OBJECTIVE. Our aim was to determine the optimal region to measure CT image noise and to evaluate the usefulness of the individual modulation of the tube current–second (milliampere-seconds, or mAs) based on body size to obtain images with similar noise levels.

MATERIALS AND METHODS. Contrast-enhanced abdominal CT images obtained by a 4-MDCT scanner were retrospectively analyzed. The image-acquisition factors were fixed (group A, n = 104). The image noise was measured at five regions: the aorta, the back muscle, the spleen, and the peripheral and the central hepatic portions. Body size was evaluated by two methods on the basis of body weight (method A) and on the scout image data (method B). Coefficients of determination of 10 relationships between body size and image noise were calculated. For the next study, CT images were prospectively obtained by modulating the mAs on the basis of body weight (group B, n = 100) and the scout image data (group C, n = 100). We compared the differences in SDs of aortic image noise in each group using the F test.

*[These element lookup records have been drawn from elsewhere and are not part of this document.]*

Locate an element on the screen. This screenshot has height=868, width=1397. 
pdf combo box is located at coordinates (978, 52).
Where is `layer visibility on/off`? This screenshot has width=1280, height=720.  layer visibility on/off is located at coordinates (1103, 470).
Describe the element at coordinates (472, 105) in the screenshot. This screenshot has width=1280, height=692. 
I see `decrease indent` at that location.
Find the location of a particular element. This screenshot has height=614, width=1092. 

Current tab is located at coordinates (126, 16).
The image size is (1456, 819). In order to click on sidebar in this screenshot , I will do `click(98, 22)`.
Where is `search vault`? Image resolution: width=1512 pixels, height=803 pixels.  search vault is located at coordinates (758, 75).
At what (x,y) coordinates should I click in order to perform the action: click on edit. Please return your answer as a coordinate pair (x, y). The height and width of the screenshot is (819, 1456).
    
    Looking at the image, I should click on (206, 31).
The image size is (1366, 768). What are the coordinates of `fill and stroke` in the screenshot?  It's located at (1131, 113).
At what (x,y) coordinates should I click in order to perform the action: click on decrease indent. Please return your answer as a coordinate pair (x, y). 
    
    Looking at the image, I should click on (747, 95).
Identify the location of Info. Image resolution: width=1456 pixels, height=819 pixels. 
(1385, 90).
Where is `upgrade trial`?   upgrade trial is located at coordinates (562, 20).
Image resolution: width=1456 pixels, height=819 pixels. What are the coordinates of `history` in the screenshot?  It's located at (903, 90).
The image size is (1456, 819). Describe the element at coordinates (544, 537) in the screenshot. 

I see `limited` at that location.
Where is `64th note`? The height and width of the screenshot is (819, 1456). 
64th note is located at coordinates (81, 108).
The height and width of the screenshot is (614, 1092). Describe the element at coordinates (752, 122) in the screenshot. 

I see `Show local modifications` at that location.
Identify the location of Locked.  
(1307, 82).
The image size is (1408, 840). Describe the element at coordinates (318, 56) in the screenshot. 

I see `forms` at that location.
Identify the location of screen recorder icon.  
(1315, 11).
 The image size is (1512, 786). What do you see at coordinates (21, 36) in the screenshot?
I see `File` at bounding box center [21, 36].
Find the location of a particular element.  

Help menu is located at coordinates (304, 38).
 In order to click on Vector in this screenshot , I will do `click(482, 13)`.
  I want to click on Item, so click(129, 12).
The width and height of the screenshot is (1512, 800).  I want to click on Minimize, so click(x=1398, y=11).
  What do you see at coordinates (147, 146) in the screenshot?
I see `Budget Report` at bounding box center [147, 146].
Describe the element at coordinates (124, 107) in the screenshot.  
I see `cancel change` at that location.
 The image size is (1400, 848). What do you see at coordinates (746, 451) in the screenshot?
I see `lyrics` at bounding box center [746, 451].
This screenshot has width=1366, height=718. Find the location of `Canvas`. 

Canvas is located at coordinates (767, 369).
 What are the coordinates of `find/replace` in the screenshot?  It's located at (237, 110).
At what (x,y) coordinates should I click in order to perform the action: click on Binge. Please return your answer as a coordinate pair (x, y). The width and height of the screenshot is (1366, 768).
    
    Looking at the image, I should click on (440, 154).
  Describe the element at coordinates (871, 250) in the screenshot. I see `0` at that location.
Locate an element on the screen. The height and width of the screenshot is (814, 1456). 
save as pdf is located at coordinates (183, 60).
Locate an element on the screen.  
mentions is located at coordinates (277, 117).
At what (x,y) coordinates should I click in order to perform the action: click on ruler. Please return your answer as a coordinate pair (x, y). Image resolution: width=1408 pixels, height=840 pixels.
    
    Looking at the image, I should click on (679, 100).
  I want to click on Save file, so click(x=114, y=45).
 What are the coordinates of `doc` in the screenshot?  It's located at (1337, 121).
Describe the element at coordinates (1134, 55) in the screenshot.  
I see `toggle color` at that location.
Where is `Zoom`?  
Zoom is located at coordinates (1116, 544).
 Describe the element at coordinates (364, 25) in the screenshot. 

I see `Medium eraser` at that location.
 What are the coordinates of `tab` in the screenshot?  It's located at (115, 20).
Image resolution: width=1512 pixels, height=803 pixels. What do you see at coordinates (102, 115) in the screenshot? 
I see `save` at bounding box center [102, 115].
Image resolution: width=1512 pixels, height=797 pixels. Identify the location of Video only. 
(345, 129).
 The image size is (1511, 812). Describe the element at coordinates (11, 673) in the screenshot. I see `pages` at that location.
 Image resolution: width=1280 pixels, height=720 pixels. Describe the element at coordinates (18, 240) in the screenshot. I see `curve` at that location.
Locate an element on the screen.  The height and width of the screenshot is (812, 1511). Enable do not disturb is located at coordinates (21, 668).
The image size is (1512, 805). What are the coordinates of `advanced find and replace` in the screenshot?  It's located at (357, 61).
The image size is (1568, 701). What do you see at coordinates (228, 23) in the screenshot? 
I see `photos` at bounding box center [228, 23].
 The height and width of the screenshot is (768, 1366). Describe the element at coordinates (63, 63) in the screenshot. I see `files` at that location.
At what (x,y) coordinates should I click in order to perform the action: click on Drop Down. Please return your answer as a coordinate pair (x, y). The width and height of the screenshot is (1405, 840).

RESULTS. The coefficients of determination of the aorta were 0.619 and 0.812 for methods A and B, respectively, and the highest values in both methods (p = 1/52, Fisher's exact test). The SDs of the aortic image noise of groups A, B, and C were 2.03, 1.61, and 1.06, respectively. There were statistically significant differences between each group (p < 0.022), and the SD was the smallest in group C.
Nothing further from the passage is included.